Text segment ::

** START **

Year 2000 Disclosure

              The Company is aware of the potential for industry wide business
disruption which could occur due to problems related to the "Year 2000 issue."
It is the belief of the Company that the Company has a prudent plan in place to
address these issues. The Components of our plan include: an assessment of
internal systems for modification and/or replacement; communication with
external vendors and simulcast wagering sites to determine their state of
readiness to maintain an uninterrupted supply of goods and services to the
Company; an evaluation of our equipment as to its ability to function properly
after the turn of the century; an evaluation of facility related issues; and the
development of a contingency plan.

              State of readiness

              The Company has developed a comprehensive plan to reduce the
probability of operational difficulties due to Year 2000 related failures. While
there is still a significant amount of work to do, the Company believes that it
is on track towards a timely completion. Overall, the Company estimates the
organization to be approximately 50% complete in regard to the identification
and remediation of Year 2000 issues.

              Internal systems

              The process the Company is following to achieve Year 2000
compliance for internal systems is as follows: The Company expects to have all
of its financial accounting software and hardware components to be year 2000
compliant by the end of 1998. The Company has point of sales cash register
systems throughout the facility. At this time the Company believes its cash
register system will not be affected by the Year 2000 issue.

                                                                   Page 17 of 22
<PAGE>   18
                    THE WESTWOOD GROUP, INC. AND SUBSIDIARIES

                               SEPTEMBER 30, 1998

                                   (Unaudited)

              Suppliers

              The Company is in the process of communicating with its external
vendors to gain an understanding of their state of readiness to maintain an
uninterrupted supply of goods and services to the Company. The Company has been
assured by its major suppliers that there will be no interruption of the
delivery of goods and services.

              Equipment

              The Company is in the process of completing an inventory of
currently used equipment at the Company. The Company will determine the Year
2000 readiness through a system upgrade review currently in process and expected
to be complete by December 31, 1998. At this time the Company is not aware of
any equipment which is affected by the Year 2000 issue that will not be repaired
or replaced prior to operating problems. The Company, like most companies,
remains aware of the potential for imbedded logic within microchips to cause
equipment failure. The Company believes that its action plan provides a prudent
approach towards evaluating equipment, however, some equipment may prove not
feasible or impossible to test.

              Facility related issues

              The Company is in the process of completing an inventory and
evaluating facilities related equipment with the potential for Year 2000 related
failures. The Company will determine the Year 2000 readiness through
communication with the equipment manufactures, and service providers, and
testing where appropriate. At this time the Company is not aware of any
facilities related equipment which is affected by the Year 2000 issue that will
not be repaired or replaced prior to operating problems. The Company, like most
companies, remains aware of the potential for imbedded logic within microchips
to cause equipment failure. The Company believes that our action plan provides a
prudent approach towards evaluating production equipment, however, some
equipment may provide not feasible or impossible to test.

** END **

What to produce ::
Print the Year 2000 disclosure word for word, beginning at the words "The Company has developed" and stopping after "Year 2000 issues.".

Data entries ::
** START **

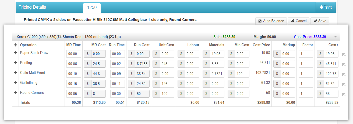Click the add-comment icon for Round Corners
This screenshot has height=124, width=353.
click(344, 95)
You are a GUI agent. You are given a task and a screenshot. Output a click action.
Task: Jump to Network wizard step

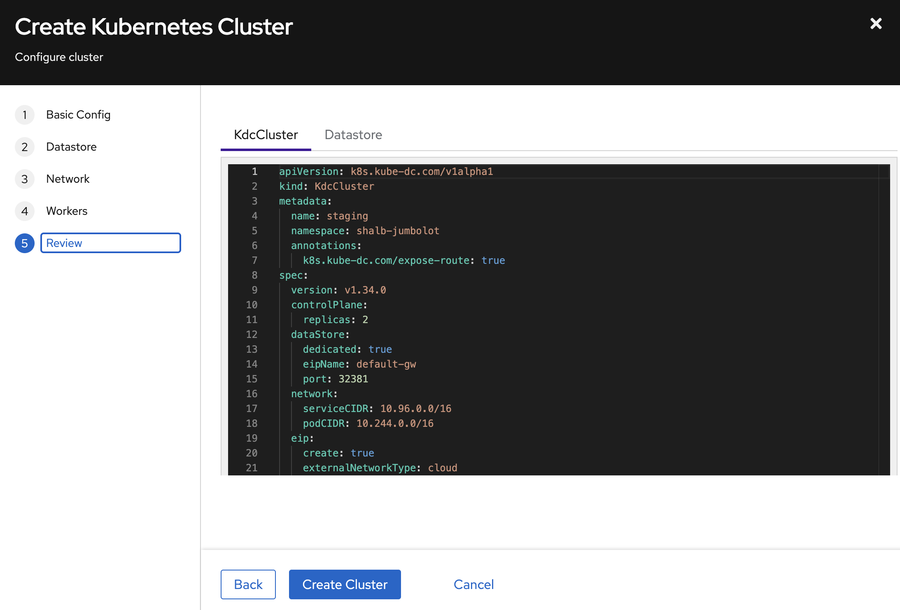68,179
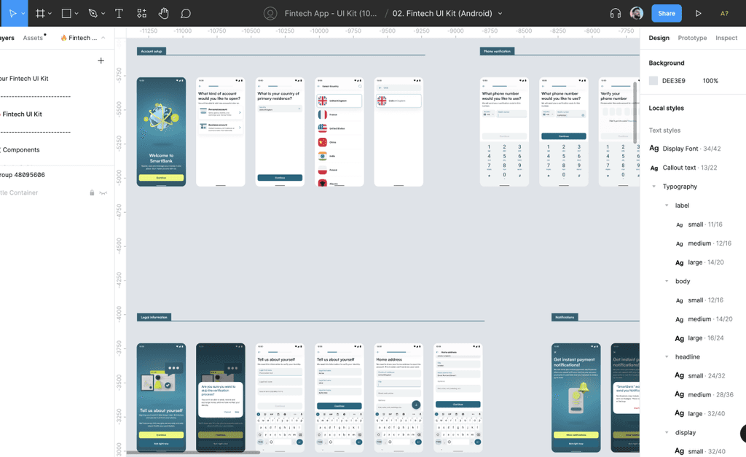Open the DEE3E9 background color swatch
This screenshot has height=457, width=746.
[653, 81]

** END **

Final result ::
The Company has developed a comprehensive plan to reduce the
probability of operational difficulties due to Year 2000 related failures. While
there is still a significant amount of work to do, the Company believes that it
is on track towards a timely completion. Overall, the Company estimates the
organization to be approximately 50% complete in regard to the identification
and remediation of Year 2000 issues.